But of course you're right - I have been in a mood all this week, and for that I… My feeling about Elizabeth's marriage need not be gone into now. That's something I've had to think out - fight out in my own way.
He said something else after that - something about George living at Trenwith - and he told her the good news about Wheal Grace. She tried to smile, but what he had said first... those few short sentences…
Her chest ached and the restless anger that had kept her going since that awful night in May suddenly drained away, leaving her cold and empty. For surely wrapped inside those words was the message that he had finally found some way of moving on with his life, some way of reconciling himself to the loss of his one true love, even though it need not be gone into now. Judas! If he hadn't meant that - if he had meant it - why not discuss his feelings now? Had she not waited long enough for some hint on their future together? On his feeling for her?
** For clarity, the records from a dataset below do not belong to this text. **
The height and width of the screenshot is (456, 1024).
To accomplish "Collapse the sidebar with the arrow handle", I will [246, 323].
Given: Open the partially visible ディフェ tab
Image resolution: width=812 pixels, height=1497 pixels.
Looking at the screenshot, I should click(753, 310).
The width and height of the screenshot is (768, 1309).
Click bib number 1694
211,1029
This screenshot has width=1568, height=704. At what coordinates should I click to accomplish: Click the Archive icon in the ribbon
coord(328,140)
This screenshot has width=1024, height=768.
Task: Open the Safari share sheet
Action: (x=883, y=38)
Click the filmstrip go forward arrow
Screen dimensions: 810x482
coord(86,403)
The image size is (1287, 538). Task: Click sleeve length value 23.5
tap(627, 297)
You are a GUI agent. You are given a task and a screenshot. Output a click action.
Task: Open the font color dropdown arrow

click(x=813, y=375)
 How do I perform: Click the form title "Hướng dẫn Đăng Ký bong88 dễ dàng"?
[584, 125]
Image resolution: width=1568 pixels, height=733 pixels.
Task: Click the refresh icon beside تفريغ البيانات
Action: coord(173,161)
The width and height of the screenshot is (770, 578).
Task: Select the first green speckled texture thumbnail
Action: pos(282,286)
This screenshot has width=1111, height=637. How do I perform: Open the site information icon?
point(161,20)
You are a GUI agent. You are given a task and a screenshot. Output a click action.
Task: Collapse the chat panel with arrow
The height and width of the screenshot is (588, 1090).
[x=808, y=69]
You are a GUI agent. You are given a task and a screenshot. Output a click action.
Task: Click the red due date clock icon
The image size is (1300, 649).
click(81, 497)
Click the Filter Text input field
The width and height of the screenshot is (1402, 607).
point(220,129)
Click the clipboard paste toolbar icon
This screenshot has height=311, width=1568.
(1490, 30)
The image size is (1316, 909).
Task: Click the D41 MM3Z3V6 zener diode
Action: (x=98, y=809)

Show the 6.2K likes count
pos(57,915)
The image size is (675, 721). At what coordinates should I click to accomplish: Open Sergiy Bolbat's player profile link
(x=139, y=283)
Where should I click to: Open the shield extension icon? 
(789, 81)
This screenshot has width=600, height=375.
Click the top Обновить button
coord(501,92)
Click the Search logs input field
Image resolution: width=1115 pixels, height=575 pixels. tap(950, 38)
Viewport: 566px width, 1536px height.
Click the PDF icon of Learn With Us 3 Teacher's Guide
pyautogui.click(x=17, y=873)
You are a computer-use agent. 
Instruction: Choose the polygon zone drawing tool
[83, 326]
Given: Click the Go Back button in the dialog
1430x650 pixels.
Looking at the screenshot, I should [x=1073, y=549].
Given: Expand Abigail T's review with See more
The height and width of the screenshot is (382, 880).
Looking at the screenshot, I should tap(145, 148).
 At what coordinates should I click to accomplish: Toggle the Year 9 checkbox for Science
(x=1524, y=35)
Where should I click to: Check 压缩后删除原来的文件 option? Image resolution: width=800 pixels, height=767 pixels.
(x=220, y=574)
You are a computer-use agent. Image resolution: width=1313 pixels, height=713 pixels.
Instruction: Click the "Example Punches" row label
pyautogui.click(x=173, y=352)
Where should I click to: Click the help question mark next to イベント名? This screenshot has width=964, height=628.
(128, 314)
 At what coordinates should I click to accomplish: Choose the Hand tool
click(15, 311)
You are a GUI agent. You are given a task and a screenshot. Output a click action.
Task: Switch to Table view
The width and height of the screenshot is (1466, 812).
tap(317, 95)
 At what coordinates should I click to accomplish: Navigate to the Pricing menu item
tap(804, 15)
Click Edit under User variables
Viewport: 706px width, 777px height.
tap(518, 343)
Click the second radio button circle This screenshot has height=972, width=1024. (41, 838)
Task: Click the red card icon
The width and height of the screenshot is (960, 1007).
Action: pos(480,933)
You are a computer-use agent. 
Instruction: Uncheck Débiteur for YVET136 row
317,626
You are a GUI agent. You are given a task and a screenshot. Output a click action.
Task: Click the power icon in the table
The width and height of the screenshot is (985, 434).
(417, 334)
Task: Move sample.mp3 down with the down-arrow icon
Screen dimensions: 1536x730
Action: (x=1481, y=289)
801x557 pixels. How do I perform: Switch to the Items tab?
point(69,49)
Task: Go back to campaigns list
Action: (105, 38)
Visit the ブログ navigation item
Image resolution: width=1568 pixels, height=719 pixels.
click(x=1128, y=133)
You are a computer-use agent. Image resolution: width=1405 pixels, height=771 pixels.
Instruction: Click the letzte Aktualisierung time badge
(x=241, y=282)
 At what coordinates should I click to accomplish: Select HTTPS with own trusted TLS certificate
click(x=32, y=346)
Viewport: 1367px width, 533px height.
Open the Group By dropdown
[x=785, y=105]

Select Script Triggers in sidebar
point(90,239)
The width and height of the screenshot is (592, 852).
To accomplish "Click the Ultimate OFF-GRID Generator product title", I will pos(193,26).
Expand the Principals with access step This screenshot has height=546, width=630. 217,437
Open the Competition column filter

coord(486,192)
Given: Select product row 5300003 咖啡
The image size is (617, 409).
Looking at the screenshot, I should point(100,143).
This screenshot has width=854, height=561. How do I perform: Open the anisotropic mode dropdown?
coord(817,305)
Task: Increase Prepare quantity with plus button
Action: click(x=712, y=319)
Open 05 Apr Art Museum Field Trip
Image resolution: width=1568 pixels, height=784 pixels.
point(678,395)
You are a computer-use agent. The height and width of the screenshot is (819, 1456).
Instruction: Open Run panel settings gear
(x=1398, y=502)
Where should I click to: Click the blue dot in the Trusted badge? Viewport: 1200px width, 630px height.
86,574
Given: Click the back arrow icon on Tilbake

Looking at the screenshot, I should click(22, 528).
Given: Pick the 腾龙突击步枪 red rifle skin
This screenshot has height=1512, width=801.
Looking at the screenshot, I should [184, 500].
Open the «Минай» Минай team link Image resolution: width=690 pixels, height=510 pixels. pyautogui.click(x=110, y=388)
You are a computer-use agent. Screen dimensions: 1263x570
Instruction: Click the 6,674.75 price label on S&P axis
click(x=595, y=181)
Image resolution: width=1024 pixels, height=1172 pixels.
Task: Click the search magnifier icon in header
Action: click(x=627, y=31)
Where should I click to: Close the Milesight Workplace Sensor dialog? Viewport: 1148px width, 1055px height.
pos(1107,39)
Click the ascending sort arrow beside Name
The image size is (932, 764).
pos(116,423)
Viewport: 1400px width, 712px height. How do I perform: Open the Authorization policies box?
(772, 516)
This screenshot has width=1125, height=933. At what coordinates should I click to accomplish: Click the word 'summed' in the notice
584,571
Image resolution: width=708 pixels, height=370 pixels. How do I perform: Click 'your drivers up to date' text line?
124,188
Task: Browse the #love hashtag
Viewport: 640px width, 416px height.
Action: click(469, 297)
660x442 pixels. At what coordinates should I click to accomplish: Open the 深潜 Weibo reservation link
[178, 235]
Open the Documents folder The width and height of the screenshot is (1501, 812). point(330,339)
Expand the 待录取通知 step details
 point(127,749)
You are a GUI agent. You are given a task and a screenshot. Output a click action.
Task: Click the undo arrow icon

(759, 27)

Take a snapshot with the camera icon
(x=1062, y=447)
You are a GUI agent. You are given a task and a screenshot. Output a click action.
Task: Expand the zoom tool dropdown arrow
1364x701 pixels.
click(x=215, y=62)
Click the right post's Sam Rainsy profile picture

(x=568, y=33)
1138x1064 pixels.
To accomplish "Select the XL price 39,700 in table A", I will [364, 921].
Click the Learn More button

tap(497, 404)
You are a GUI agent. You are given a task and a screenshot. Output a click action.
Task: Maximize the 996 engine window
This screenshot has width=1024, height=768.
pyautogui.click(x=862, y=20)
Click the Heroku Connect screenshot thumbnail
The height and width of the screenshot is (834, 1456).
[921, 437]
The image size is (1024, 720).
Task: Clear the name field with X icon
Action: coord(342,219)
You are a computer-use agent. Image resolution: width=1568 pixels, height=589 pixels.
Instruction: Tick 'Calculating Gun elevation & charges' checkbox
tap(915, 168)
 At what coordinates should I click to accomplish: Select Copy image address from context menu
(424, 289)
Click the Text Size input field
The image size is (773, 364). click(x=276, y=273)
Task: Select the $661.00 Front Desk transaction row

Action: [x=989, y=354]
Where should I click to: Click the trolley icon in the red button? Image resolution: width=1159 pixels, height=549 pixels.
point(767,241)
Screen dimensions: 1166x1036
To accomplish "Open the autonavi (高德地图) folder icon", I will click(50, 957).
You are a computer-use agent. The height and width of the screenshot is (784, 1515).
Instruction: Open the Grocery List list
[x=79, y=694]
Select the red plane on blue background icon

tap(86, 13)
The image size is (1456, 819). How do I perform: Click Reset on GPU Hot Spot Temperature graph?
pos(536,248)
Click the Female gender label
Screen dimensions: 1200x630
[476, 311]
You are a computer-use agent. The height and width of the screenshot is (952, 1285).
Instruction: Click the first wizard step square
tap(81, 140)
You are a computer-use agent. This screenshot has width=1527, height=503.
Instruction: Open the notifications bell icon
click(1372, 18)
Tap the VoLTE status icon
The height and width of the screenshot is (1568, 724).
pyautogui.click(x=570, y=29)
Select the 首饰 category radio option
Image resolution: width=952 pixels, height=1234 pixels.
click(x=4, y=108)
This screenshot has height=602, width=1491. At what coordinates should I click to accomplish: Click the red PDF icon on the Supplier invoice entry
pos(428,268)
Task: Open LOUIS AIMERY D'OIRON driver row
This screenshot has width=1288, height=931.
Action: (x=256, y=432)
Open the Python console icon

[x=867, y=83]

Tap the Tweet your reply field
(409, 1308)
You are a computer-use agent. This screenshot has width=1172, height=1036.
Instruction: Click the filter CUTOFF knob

No, it was clear to her that she, Demelza, would only ever be second best and she didn't even warrant an explanation. There was no way forward for her, she realised, at least, not in this house and not with him.
Later that night as she pinned up her hair, alone in her room except for Jeremy who slept, she looked more closely at herself in the mirror. The woman who stared back was a stranger, with her pinched mouth and her bitter-hard eyes - the look of the last four months, and, she feared, the rest of her life. She wanted her old attitude back - her old lightness, her old happiness - but the tide had washed the sand out from under her feet and now everything was gone.
There was no longer any place for her here at Nampara, she realised, not as wife and not as servant. There would be money aplenty and he could hire whatever help he needed. No more would she would be even a necessary drudge for the man who had her heart but who couldn't give her his in return. God's life! He didn't even want to touch her! Had made no effort to… Not that she would welcome him, not without love. And had he ever truly meant anything he said about love anyway? She could no longer believe it. He had fooled both himself and her, and now it was gone, all gone, and there was no living like this anymore.
"Not in this house, Ross, an' not with you either," she whispered. In that moment, she made up her mind; there was only one way to get back some little part of her old self, to regain a sense of worth…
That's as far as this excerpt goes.